• ЗАДАЧА: Чем, согласно приведённому ниже тексту о теории реальных деловых циклов, объясняется название этой теории?

Но, может быть, главное, что привнесли в науку нобелевские лауреаты 2004 года – они разработали методологию анализа динамических стохастических моделей общего равновесия с рациональными ожиданиями агентов. Таким образом, они объединили многие разработки ученых до 1980 х годов в единую систему. Эта система остается базисом для большинства современных моделей и преподается во всех ведущих аспирантурах мира, даже теми профессорами, которые не являются сторонниками данных теорий.

Своим названием теория реальных деловых циклов обязана тому, что основным источником экономических колебаний (периодов быстрого и медленного роста, равно как и рецессий) должны быть изменения производительности труда или других «реальных» факторов, таких, например, как международные цены на нефть. Именно неравномерные изменения в этих переменных, с точки зрения авторов, ведут к неровному росту экономики. В остальном же экономика находится в устойчивом равновесии, то есть любые отклонения от равновесия (такие как безработица) экономика вылечивает сама, используя рыночные механизмы, если, конечно, ей не мешать. Такой вывод идет в разрез с традиционным кейнсианским подходом, который всегда приписывал краткосрочные колебания экономики изменчивому спросу, движимому необъяснимыми животными инстинктами. Соответственно, практические рекомендации для властей у Кидланда и Прескотта тоже заключаются в минимальном вмешательстве в экономику, из-за чего их и назвали «новыми классиками».

[Записи, извлечённые из коллекции]
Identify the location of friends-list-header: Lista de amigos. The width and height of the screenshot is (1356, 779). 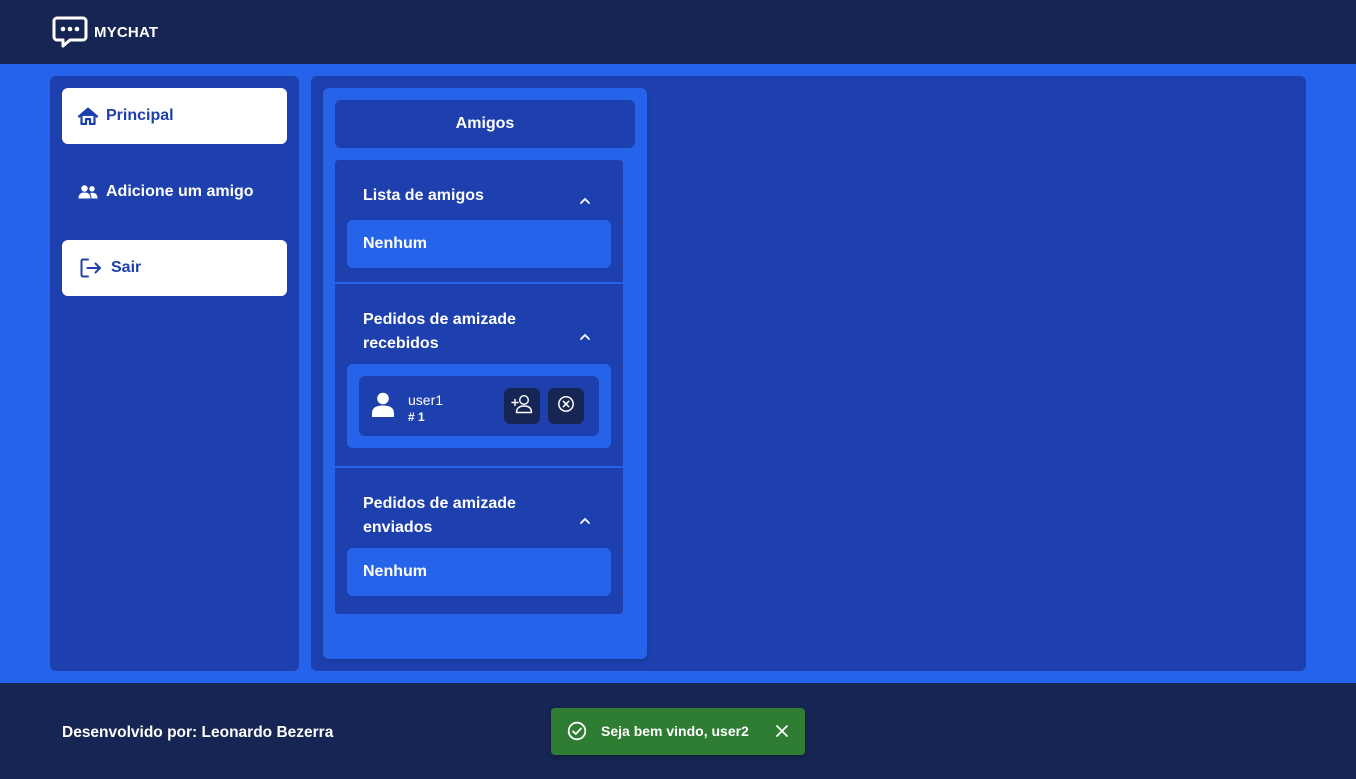
(463, 196).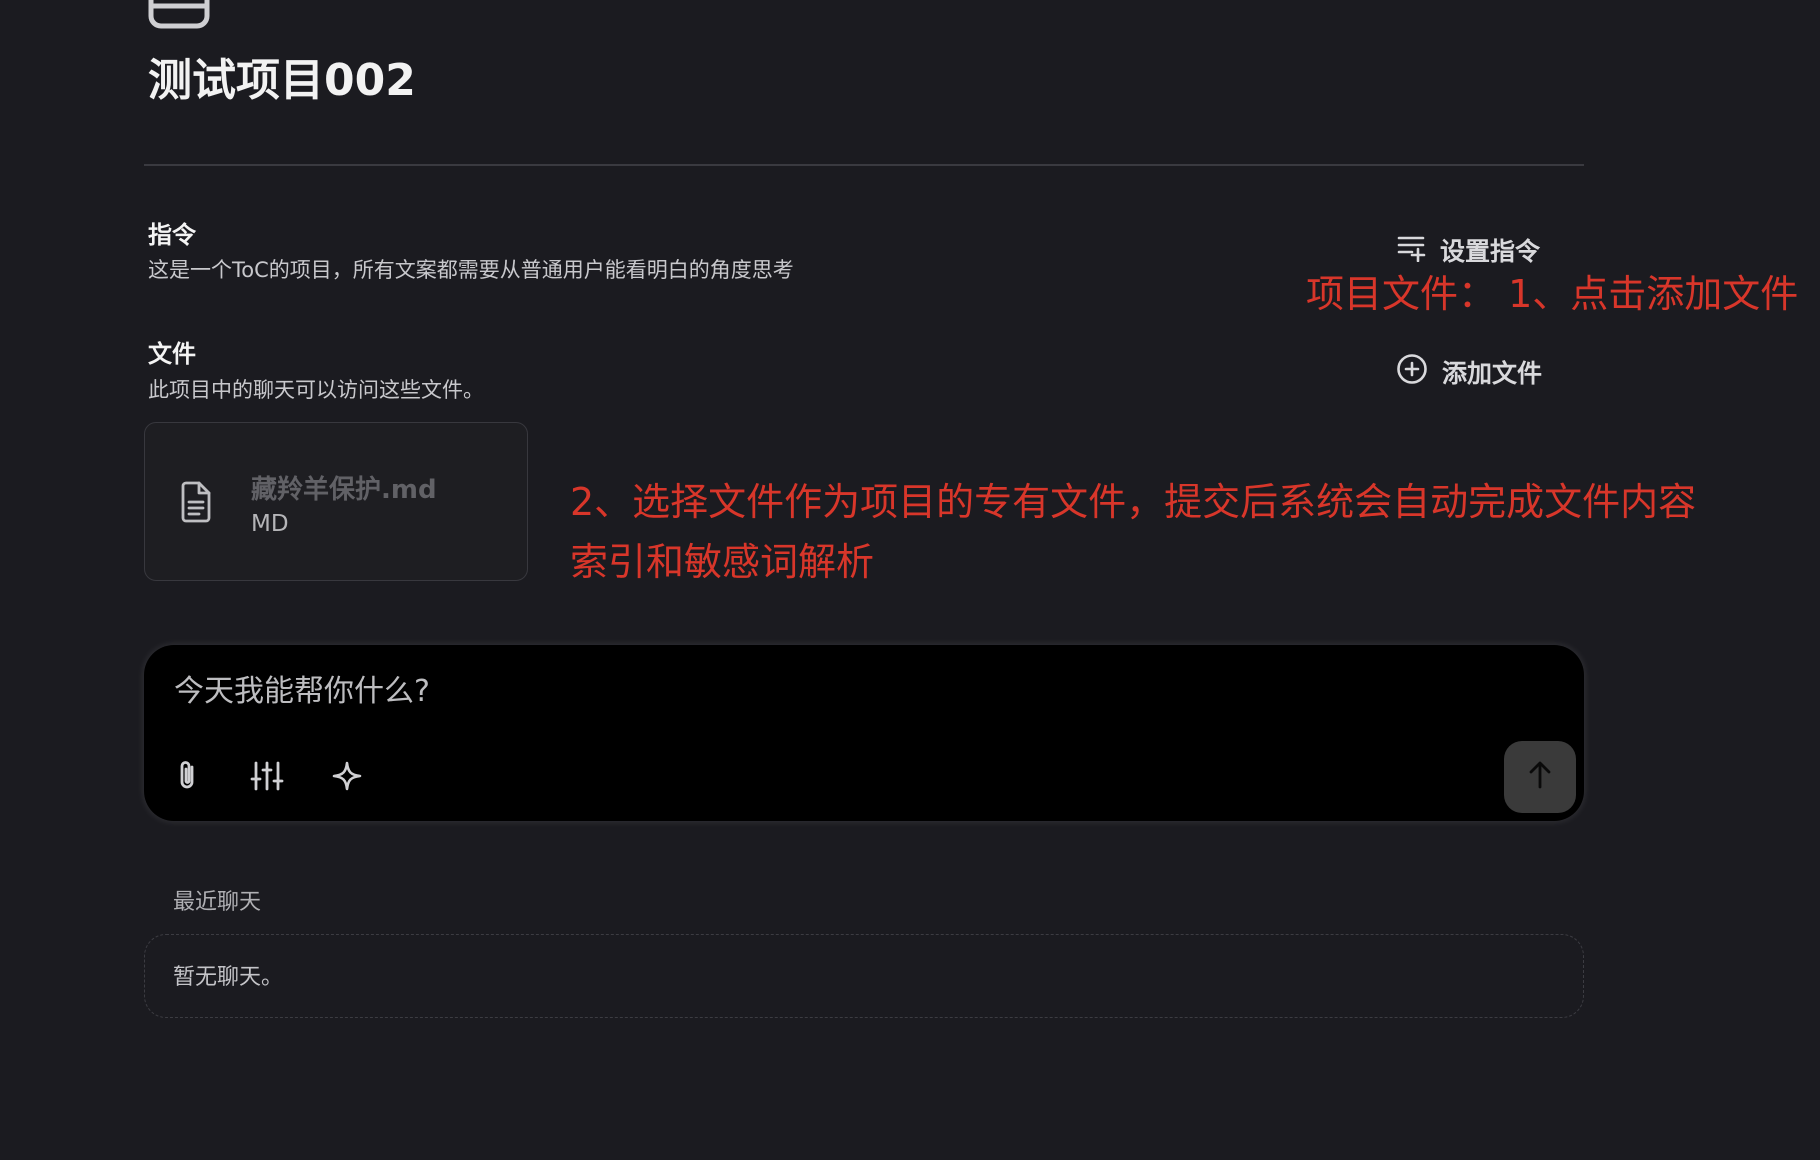 The height and width of the screenshot is (1160, 1820). I want to click on attach-button, so click(187, 778).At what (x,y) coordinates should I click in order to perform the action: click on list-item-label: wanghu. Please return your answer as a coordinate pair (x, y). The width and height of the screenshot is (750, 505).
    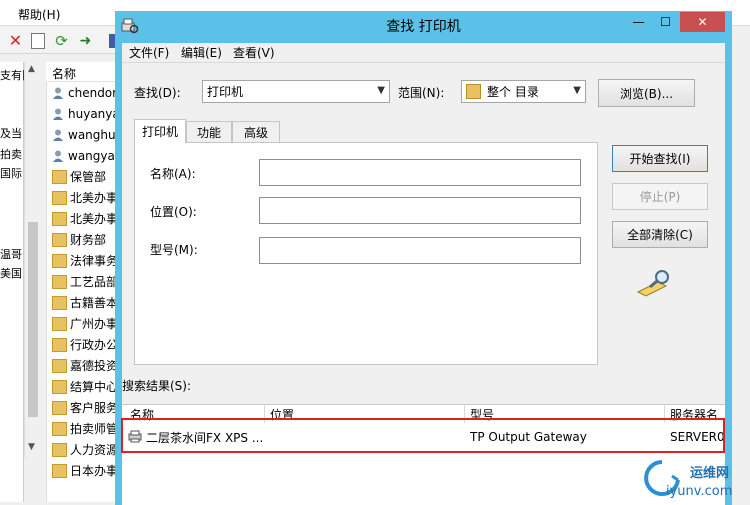
    Looking at the image, I should click on (92, 134).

• ОТВЕТ К ЗАДАНИЮ: Тем, что основным источником экономических колебаний считаются изменения производительности труда или других «реальных» факторов, например международных цен на нефть.